We have felt whole….Well. We know we are fundamentally whole and well and that our task, if any, is to let go of things that fragment our sense of wholeness or disturb our wellness.
Experience of natural wonder such as the sentient beings of the oceans, can be all that is needed to initiate a return to physical, mental, spiritual wellness.
Bio Born on the Kaurna Plains, protected by the Peramangk Hills, inspired by the Southern Ocean. . . I am now mother to four shining humans and wife to a loving Sicilian. My work includes Meditation teaching and being a Psychologist both in Private Practice and with Indigenous peoples of the greater metropolitan area of Adelaide. I keep in mind that “there is no intelligence without love” (Krishnamurti) and equally that love is the beginning, the end and the journey itself.
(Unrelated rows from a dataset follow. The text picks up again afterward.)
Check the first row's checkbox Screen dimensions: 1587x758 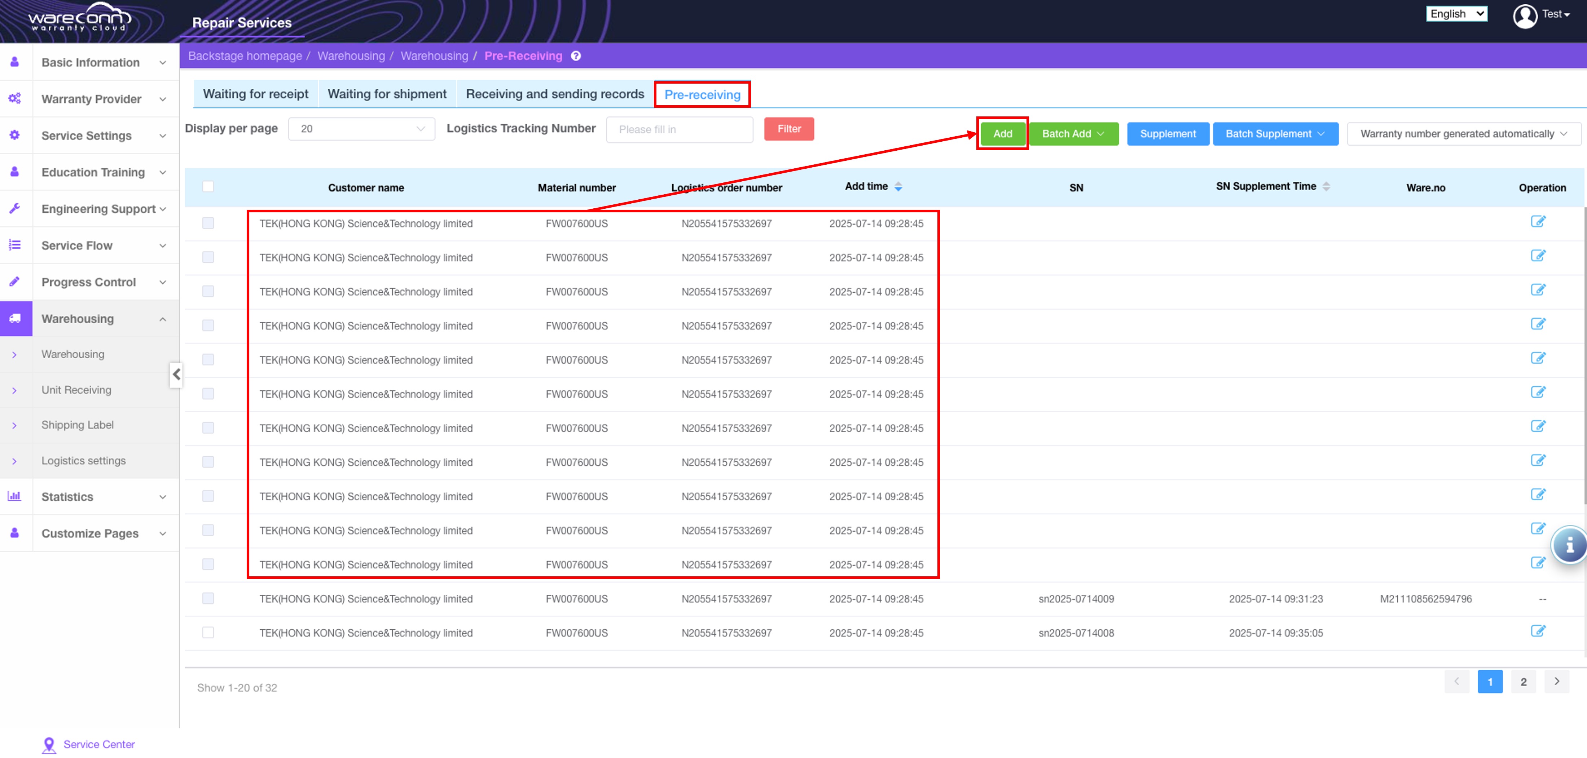(208, 223)
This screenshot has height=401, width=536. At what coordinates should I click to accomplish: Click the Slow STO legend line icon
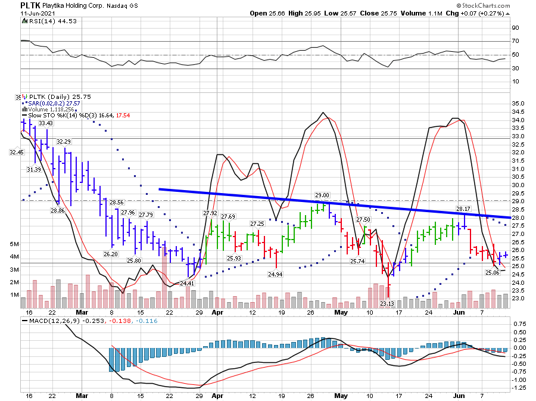point(24,116)
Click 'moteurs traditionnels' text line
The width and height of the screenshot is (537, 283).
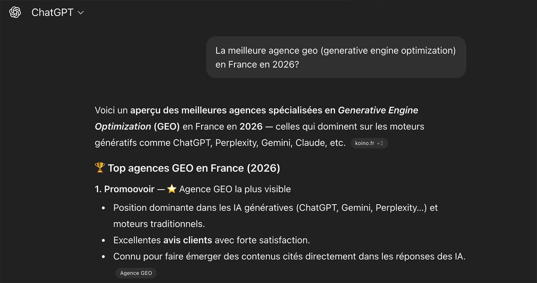pyautogui.click(x=159, y=224)
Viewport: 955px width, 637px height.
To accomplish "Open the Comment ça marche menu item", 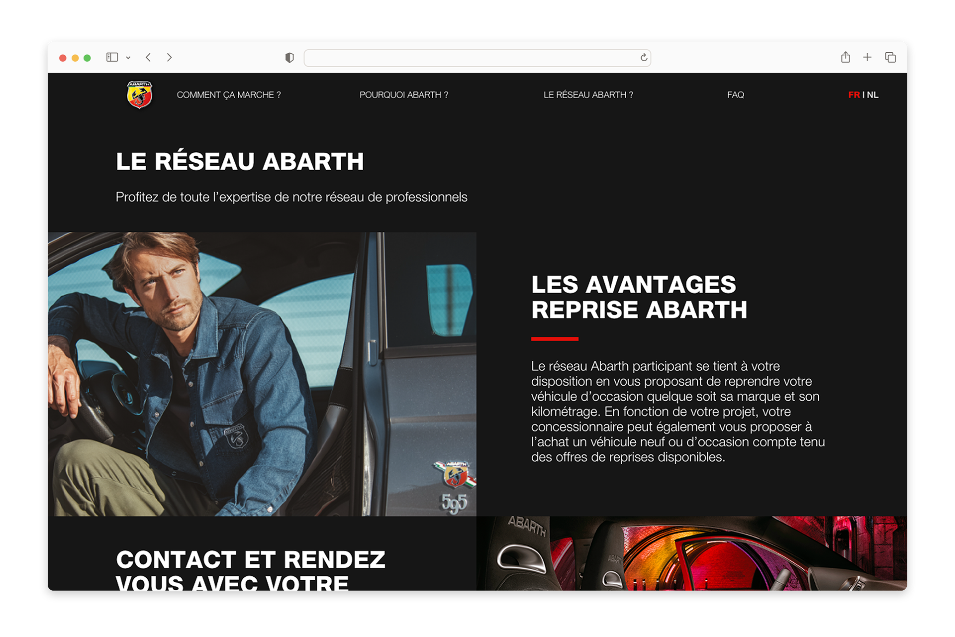I will (x=229, y=95).
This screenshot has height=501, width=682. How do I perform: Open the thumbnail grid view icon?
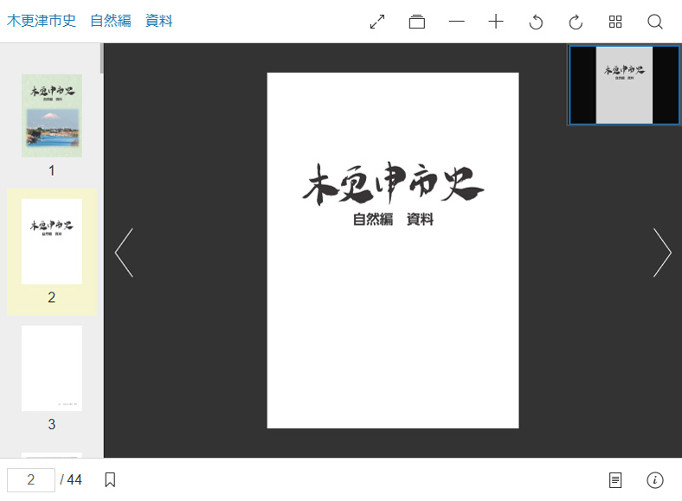point(615,22)
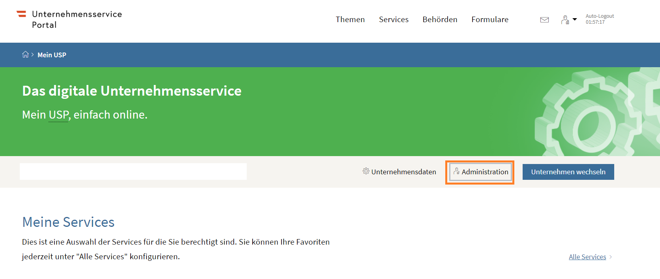Click the Auto-Logout countdown timer

click(x=599, y=19)
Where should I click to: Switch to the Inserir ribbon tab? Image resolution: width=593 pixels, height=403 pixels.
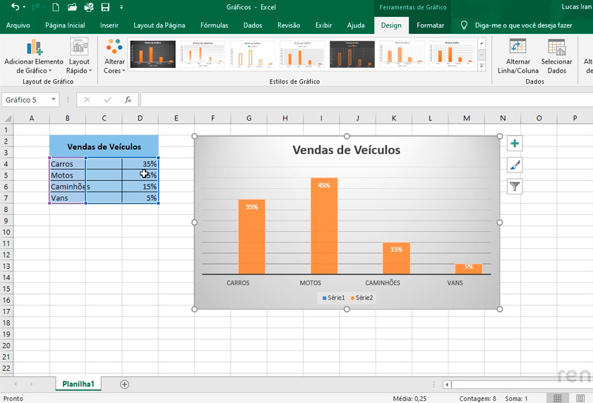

As a result of the ABC Dolphin Watch features on ABC television and online, in Victor Harbor in April 2018, we were contacted by journalist Geraldine Cardozo based in NSW for The Senior Newspaper www.thesenior.com.au As many of their readers are retired and looking to volunteer, Dolphin Watch was viewed as a possible opportunity and as a result Mary-Anne Came – SA Journalist, kindly wrote a brilliant feature about the core business of the project in the July edition.
Dolphin Watch provides opportunities for a wide demographic to meet with a sense of combined enthusiasm for the task of gathering regional data and watching over dolphins and habitats in our waters. There are myriad benefits to volunteers, particularly seniors, in terms of being in nature, feeling they are contributing and understanding that their efforts are valued, not just by local communities but by global Science and conservation communities.
The article has generated significant interest in our citizen led, data rich Citizen Science project and we are most grateful for the support. Thanks so much The Senior Newspaper! Volunteers of all ages, scientists and dolphins…..indeed a magical mix!